● Exercise prompt: Once you find the line with "[MASTODON] (131, 2442)" in the entries below, return exactly every line from it through the line with "4つの語順を組み合わせた実践トレーニング (60, 394)".
------------------------------------------------------------
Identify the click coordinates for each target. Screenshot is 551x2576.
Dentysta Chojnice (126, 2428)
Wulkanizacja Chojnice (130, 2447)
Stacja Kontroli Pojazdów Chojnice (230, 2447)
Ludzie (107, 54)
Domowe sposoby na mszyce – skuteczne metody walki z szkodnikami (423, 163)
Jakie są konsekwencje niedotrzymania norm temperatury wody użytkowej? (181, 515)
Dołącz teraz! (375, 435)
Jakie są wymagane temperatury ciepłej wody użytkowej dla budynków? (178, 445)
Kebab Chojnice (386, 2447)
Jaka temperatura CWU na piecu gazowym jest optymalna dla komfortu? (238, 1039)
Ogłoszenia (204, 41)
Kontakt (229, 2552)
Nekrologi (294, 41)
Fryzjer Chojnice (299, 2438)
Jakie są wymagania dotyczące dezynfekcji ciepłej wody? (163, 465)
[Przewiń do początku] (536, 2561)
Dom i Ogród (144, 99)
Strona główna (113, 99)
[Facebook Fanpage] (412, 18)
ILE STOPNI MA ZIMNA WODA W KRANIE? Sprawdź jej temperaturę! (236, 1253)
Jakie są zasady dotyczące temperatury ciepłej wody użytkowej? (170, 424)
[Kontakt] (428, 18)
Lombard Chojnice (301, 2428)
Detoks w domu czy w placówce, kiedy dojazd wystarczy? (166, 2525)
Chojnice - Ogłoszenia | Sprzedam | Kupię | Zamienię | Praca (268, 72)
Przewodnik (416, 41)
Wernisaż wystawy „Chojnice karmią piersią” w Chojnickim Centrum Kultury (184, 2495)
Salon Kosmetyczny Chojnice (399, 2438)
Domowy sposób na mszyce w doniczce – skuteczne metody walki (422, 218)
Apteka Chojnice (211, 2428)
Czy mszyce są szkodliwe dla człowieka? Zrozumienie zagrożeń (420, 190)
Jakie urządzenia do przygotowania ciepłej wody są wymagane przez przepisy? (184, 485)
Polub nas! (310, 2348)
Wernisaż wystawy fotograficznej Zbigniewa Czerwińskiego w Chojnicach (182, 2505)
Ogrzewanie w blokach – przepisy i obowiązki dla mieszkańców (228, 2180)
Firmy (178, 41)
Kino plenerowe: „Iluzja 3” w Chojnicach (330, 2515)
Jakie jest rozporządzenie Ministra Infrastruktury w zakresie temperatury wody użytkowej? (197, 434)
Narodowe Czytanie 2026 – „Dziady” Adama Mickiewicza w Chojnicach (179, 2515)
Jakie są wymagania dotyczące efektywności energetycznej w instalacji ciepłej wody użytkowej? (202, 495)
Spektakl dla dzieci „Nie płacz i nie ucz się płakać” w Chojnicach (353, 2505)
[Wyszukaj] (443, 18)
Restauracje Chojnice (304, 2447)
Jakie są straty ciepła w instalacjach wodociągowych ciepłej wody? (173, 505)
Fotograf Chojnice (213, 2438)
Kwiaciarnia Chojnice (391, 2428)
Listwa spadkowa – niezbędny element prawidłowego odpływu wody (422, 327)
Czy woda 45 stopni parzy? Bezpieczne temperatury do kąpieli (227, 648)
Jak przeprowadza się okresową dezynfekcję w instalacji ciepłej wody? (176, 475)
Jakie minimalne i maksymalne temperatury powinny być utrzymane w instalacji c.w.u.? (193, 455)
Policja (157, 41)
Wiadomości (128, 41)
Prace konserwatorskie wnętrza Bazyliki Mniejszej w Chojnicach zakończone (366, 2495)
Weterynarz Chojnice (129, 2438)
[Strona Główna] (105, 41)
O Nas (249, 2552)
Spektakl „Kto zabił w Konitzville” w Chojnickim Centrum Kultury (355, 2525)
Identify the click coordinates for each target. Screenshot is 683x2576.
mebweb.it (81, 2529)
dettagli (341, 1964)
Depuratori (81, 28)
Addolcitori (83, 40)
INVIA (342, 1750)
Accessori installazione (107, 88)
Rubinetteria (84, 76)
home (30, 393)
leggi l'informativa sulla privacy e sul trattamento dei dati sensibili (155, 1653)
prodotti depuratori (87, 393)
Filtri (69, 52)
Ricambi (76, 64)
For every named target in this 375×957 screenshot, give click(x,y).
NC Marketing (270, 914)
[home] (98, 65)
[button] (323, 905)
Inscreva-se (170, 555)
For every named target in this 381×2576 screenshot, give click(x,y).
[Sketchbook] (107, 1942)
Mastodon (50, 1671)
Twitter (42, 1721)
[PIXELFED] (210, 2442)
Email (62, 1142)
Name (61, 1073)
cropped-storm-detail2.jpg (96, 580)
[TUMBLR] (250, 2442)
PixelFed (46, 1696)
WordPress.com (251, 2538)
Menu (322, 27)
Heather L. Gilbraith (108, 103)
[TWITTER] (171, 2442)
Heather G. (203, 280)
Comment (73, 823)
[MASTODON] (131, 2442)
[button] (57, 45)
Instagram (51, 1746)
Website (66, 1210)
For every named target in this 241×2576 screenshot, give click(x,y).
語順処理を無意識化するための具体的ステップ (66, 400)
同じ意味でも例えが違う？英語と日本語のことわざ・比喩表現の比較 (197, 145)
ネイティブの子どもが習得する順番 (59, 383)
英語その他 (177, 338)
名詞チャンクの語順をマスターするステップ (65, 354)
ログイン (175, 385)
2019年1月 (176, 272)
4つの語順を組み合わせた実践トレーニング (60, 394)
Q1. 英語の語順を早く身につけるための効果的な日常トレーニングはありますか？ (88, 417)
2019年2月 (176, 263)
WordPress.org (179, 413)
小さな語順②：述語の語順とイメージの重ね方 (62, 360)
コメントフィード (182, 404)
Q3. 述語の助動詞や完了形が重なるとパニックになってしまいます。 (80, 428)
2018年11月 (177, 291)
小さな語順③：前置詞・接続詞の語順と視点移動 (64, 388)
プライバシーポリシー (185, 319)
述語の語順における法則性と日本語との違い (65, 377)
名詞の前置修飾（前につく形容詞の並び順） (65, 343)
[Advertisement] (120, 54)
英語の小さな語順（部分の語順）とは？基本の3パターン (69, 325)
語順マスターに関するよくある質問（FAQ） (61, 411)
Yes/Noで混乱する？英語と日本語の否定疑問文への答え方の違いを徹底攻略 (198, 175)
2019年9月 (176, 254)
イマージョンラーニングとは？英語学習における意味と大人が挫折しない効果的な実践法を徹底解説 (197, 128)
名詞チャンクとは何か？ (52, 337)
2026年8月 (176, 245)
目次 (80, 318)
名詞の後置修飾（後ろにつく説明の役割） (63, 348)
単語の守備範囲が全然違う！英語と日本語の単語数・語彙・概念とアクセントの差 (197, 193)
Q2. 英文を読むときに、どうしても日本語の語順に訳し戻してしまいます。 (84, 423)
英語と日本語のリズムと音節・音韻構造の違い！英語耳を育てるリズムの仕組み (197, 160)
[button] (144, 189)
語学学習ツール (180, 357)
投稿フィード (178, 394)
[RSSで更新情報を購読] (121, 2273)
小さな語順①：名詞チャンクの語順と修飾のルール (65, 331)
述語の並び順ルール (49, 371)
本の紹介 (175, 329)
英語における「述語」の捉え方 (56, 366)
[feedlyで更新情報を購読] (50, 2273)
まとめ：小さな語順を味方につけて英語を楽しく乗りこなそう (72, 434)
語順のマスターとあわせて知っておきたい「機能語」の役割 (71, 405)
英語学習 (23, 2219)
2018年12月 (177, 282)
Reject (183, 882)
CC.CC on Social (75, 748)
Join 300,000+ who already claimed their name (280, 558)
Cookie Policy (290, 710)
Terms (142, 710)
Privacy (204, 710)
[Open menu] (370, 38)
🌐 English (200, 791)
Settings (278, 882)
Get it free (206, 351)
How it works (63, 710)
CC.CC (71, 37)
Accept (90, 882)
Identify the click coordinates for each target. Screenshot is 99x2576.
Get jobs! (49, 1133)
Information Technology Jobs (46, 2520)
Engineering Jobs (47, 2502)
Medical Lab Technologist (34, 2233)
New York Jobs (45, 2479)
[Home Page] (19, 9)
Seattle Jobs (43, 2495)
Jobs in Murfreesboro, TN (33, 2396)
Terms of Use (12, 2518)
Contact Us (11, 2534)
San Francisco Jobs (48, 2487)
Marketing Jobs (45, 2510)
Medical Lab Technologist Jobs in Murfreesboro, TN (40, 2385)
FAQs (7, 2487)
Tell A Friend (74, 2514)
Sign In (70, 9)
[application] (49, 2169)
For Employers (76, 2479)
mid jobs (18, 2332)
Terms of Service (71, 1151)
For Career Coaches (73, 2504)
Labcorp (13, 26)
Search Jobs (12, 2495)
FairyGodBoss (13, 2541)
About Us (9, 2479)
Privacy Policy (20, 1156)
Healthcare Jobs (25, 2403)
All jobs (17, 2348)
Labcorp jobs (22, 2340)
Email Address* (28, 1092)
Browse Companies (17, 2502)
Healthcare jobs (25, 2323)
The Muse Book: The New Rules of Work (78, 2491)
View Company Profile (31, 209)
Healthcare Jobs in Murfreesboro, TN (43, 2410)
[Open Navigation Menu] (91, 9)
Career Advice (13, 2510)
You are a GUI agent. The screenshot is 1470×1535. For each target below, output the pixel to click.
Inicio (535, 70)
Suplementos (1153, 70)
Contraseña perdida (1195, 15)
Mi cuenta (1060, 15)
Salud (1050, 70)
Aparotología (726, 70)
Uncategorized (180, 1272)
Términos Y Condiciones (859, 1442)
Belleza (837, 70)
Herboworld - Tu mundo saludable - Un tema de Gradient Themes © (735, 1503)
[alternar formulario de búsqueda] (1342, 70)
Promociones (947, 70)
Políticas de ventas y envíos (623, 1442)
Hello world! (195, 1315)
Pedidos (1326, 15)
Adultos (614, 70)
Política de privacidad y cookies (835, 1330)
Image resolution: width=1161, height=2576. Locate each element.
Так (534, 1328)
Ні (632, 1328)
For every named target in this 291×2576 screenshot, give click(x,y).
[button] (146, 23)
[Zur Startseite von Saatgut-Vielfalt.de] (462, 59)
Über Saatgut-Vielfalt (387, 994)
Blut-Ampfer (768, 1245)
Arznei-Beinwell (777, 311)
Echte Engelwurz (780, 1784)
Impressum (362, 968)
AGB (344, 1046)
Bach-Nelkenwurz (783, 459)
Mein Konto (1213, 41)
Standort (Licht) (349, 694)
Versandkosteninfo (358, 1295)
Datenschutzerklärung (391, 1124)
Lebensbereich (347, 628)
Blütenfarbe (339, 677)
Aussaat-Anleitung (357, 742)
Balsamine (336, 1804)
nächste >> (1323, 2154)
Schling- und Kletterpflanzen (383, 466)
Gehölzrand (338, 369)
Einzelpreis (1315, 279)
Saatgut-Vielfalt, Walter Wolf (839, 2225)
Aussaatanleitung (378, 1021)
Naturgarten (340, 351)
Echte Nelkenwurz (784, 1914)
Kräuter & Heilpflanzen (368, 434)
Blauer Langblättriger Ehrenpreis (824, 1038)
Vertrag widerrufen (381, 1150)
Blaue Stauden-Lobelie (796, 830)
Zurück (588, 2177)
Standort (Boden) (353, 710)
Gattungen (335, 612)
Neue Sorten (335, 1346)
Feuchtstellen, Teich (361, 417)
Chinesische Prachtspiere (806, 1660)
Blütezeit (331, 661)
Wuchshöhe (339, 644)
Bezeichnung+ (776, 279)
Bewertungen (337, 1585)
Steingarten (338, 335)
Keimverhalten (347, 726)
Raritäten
------------------------------------------------------------
● Problem solution:
[MASTODON] (131, 2442)
[button] (57, 45)
Instagram (51, 1746)
Website (66, 1210)
For every named target in this 241×2576 screenshot, give click(x,y).
語順処理を無意識化するための具体的ステップ (66, 400)
同じ意味でも例えが違う？英語と日本語のことわざ・比喩表現の比較 (197, 145)
ネイティブの子どもが習得する順番 (59, 383)
英語その他 (177, 338)
名詞チャンクの語順をマスターするステップ (65, 354)
ログイン (175, 385)
2019年1月 (176, 272)
4つの語順を組み合わせた実践トレーニング (60, 394)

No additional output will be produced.